Mr. Box Office is an American sitcom that debuted in first-run syndication on September 22, 2012. The show was created by Byron Allen and produced by his production company Entertainment Studios.

==Plot==
The series centers on movie star Marcus Jackson (Bill Bellamy), who ends up getting sentenced to community service after engaging in an altercation with a paparazzi, forcing Marcus to put his film career on hold. Due to the fact that he has a teacher's license (since he originally aspired to work as a teacher), the judge presiding in his case orders him to serve a six-month stint as a teacher for underprivileged high school kids in South Los Angeles. As a result, Marcus has to deal with his agent Bobby Gold (Jon Lovitz), constantly trying to get him back into film. However, he discovers that Marcus has decided to remain working at the school, and help improve his students. Marcus also deals with the mishaps of his best friends and roommates Tony (Tony T. Roberts) and Jamal (Alex Thomas).

==Cast==
===Main cast===
- Bill Bellamy – Marcus Jackson
- Jon Lovitz – Bobby Gold
- Alex Thomas – Jamal Tayor
- Tony T. Roberts – Tony "The Tiger"
- Vivica A. Fox – Cassandra Washington
- Tim Meadows – Principal Theodore Martin
- Rick Fox – Andrew Thompson (episodes 1–23)
- Gary Busey – John Anderson (episodes 1–23)
- Essence Atkins – Samantha Owens
- Jeff Garcia – Freddy Lopez (season 2; recurring season 1)

===Recurring cast===
- Davi Santos – Carlos
- Nick Nervies – Milton
- Giovonnie Samuels – Camille
- Erinn Westbrook – Danielle
- Marcus T. Paulk – Jimmy
- Giselle Bonilla – Maria
- Tequan Richmond – Anthony

===Special guest cast===
- Keshia Knight Pulliam – Vanessa Owens (replaced with Essence Atkins after the pilot episode)

==Episodes==

| Season | Episodes |  | Originally released |  |
| First released | Last released |
| 1 | 26 |  | September 22, 2012 | August 16, 2013 |
| 2 | 10 |  | November 22, 2013 | April 25, 2015 |

==Production==
Mr. Box Office is primarily syndicated to stations affiliated with The CW and MyNetworkTV and to independent stations for broadcast in weekend primetime timeslots. The series was originally slated to produce a total of 104 episodes, borrowing a similarly-formatted episode order as several sitcoms produced and distributed by Debmar-Mercury, such as Tyler Perry's House of Payne and Anger Management, in which the vast majority of the episodes would be produced in one season.

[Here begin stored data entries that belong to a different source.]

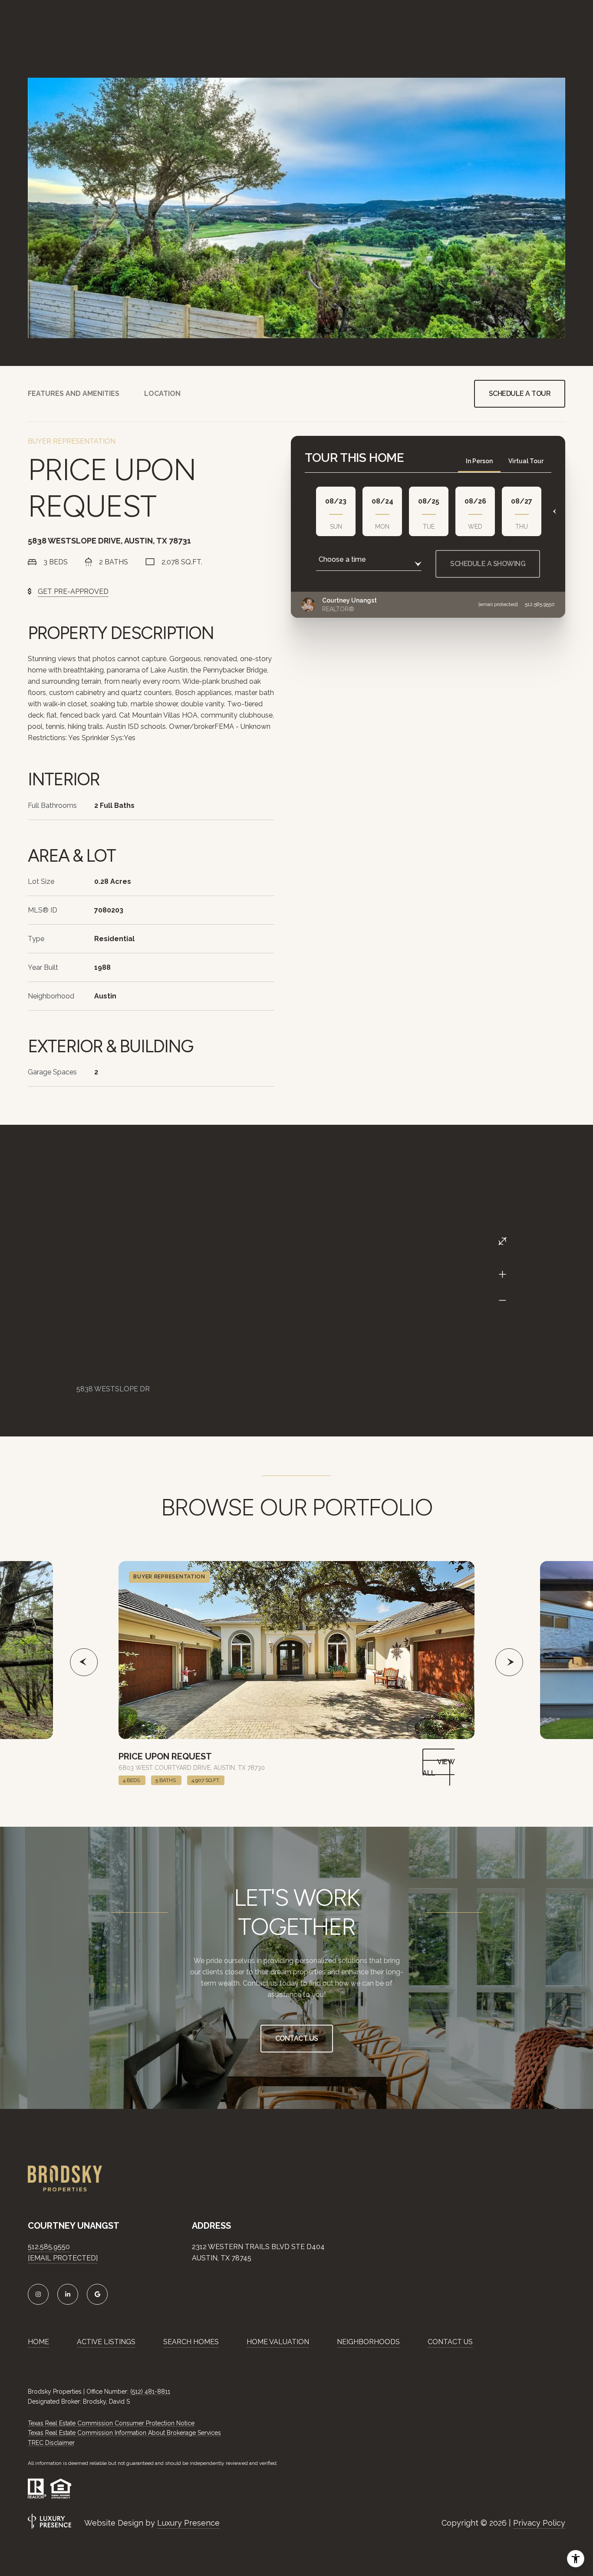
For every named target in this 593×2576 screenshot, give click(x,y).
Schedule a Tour (520, 393)
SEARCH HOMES (191, 2342)
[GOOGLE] (97, 2294)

The series, which was sold as part of a two-hour comedy block with The First Family, was initially picked up by stations owned by Tribune Broadcasting, Weigel Broadcasting and CBS Television Stations. By May 2012, the program had been sold to stations covering approximately 85% of all U.S. markets. Production of the series slowed after the first 28 episodes aired. The series produced less than five new episodes per year in 2014 and 2015.

This show would mark the final live-action television role for Jeffrey Garcia, who would die ten years after the series' conclusion on December 10, 2025.

==Syndication==
On April 4, 2013, Centric acquired the cable syndication rights to all past and future episodes of The First Family, along with Mr. Box Office, with both series expected to begin airing on the channel starting April 19, 2013.

In Canada, the series aired on M3 and formerly aired on Comedy Gold. The show also airs on TheGrio in the United States.